Similar search—similarity search task: image → embedding vector → nearest neighbors in product base. Backbone—ViT (Vision Transformer) or ResNet50, fine-tuned on fashion dataset. For vector search: Pinecone, Weaviate, or pgvector for catalogs up to 1–2 million items.

// iOS: pipeline from photo to search results
class FashionSearchService {

    func searchSimilar(image: UIImage) async throws -> FashionSearchResult {

        // 1. Clothing detection and crop
        let detectedItems = try await detectFashionItems(image: image)
        guard let primaryItem = detectedItems.first else {
            throw FashionError.noClothingDetected
        }

        // 2. Crop by bounding box
        let croppedImage = image.cropped(to: primaryItem.boundingBox)

        // 3. Parallel: attributes + embedding
        async let attributes = extractAttributes(croppedImage)
        async let embedding = generateEmbedding(croppedImage)

        // 4. Vector search via backend
        let (attrs, vec) = try await (attributes, embedding)
        let similarProducts = try await vectorSearch(
            embedding: vec,
            filters: SearchFilters(
                category: attrs.category,
                priceRange: nil   // price filter optional
            )
        )

        return FashionSearchResult(
            detectedItem: primaryItem,
            attributes: attrs,
            similarProducts: similarProducts
        )
    }
}

Segmentation with Multiple Clothing Items

Often full outfits appear: jacket, jeans, sneakers. Segmentation searches each element separately.

struct DetectedFashionItem {
    let category: FashionCategory      // .top, .bottom, .shoes, .accessory
    let boundingBox: CGRect
    let confidence: Float
    let attributes: FashionAttributes?

    struct FashionAttributes {
        let color: [String]            // ["navy blue", "dark"]
        let pattern: PatternType       // .solid, .stripes, .plaid
        let style: StyleTag            // .casual, .sport, .formal
    }
}

User selects what to search—tap detected outfit element. Better than auto-selecting "biggest object."

Catalog Indexing

For own shop catalog search—need pre-indexing. Per product card: image → embedding → vector store entry with metadata (SKU, price, category, color, availability).

# Backend: catalog product indexing
async def index_product(product: Product, image_url: str):
    # Download and preprocess
    image = await download_and_preprocess(image_url)

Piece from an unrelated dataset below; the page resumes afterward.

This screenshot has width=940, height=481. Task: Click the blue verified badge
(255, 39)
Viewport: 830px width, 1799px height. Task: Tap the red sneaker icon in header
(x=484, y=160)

    # Embedding via fashion-specific model
    embedding = fashion_encoder.encode(image)  # numpy array [512]

    # Write to Pinecone
    await pinecone_index.upsert(vectors=[{
        "id": str(product.sku),
        "values": embedding.tolist(),
        "metadata": {
            "category": product.category,
            "color": product.color,
            "brand": product.brand,
            "price": product.price,
            "in_stock": product.in_stock,
            "image_url": product.thumbnail_url,
            "product_url": product.url
        }
    }])

Metadata filtering on search (in_stock: true) is critical—showing "similar" without availability is pointless.

Timeline Estimates

Integrating ready API (Google Vision + external marketplace) with basic search UI—1 week. Full implementation with own vector store for catalog indexing, segmentation of multiple items, attribute filtering, and iOS + Android support—1–2 months including catalog indexing.